Logo Questions Linux Laravel Mysql Ubuntu Git Menu
 

Error: Could not write class iw because it exceeds JVM code size limits. Method code too large

I'm running Scala Spark job using Zeppelin. When i run it i get below error:

latestForEachKey: org.apache.spark.sql.DataFrame = [PartitionStatement_1: string, PartitionYear_1: string ... 64 more fields]
<console>:393: error: Could not write class $$$$2e6199f161363585e7ae9b28bcf8535e$$$$iw because it exceeds JVM code size limits. Method <init>'s code too large!
class $iw extends Serializable {

Sometimes I'm not getting the error and it works. What can I do to fix this problem?

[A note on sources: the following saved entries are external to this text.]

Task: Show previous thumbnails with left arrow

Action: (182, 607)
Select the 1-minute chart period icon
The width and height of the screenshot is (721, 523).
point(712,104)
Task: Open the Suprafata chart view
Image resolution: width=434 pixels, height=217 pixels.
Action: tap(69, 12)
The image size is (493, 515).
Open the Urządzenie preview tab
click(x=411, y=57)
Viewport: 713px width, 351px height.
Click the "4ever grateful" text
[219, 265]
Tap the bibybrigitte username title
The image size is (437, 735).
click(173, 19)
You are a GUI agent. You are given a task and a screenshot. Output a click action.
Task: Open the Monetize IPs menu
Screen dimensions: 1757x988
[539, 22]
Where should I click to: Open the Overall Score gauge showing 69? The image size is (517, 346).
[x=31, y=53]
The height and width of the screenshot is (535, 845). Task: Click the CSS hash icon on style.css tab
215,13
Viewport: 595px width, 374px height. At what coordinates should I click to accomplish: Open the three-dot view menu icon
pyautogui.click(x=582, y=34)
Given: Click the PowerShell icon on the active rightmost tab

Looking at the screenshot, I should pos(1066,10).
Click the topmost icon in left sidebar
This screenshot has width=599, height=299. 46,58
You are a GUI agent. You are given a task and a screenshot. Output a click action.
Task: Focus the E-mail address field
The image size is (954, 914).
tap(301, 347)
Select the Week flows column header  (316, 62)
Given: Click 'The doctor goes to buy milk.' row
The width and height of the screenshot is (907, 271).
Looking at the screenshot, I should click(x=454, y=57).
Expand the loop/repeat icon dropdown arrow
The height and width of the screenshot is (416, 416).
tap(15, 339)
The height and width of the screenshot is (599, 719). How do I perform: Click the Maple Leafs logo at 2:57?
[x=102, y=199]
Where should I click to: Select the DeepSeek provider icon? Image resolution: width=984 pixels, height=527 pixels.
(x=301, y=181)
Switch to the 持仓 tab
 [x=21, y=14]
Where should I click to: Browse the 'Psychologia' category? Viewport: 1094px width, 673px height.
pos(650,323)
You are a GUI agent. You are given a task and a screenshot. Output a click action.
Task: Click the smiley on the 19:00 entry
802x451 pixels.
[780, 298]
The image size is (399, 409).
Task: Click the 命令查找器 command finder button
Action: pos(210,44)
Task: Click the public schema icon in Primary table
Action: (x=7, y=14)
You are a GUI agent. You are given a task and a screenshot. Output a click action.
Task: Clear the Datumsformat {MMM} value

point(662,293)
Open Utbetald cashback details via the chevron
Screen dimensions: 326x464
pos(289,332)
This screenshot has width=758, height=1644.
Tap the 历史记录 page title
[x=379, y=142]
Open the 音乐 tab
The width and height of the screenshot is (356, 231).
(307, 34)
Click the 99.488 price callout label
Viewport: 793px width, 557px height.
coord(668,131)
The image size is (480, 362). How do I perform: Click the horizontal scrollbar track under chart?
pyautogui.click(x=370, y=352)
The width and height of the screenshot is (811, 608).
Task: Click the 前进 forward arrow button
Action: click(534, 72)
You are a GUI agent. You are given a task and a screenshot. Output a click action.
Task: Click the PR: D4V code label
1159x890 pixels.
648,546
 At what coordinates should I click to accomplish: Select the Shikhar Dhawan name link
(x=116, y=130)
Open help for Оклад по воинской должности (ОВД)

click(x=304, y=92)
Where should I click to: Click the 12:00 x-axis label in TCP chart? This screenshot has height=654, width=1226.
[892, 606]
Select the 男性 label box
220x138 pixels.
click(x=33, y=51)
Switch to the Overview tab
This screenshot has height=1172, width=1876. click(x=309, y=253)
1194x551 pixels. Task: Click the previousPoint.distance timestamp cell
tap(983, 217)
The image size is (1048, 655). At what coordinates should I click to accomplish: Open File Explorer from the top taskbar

Here is the code that I run:

val sqlContext = new org.apache.spark.sql.SQLContext(sc)
import sqlContext.implicits._

import org.apache.spark.{ SparkConf, SparkContext }
import java.sql.{Date, Timestamp}
import org.apache.spark.sql.Row
import org.apache.spark.sql.types._
import org.apache.spark.sql.functions.udf
import java.io.File
import org.apache.hadoop.fs._
import org.apache.spark.sql.functions.input_file_name
import org.apache.spark.sql.functions.regexp_extract

val getPartition = spark.udf.register("getPartition", (filePath: String) => filePath.split("\\.")(3))
val getYearAndStatementTypeCodePartition = spark.udf.register("getPartition", (filePath: String) => filePath.split("\\.")(4))
val get_partition_Year = spark.udf.register("get_partition_Year", (df1resultFinal: String) => df1resultFinal.split("-")(0))
val get_partition_Statement = spark.udf.register("get_partition_Year", (df1resultFinal: String) => df1resultFinal.split("-")(1))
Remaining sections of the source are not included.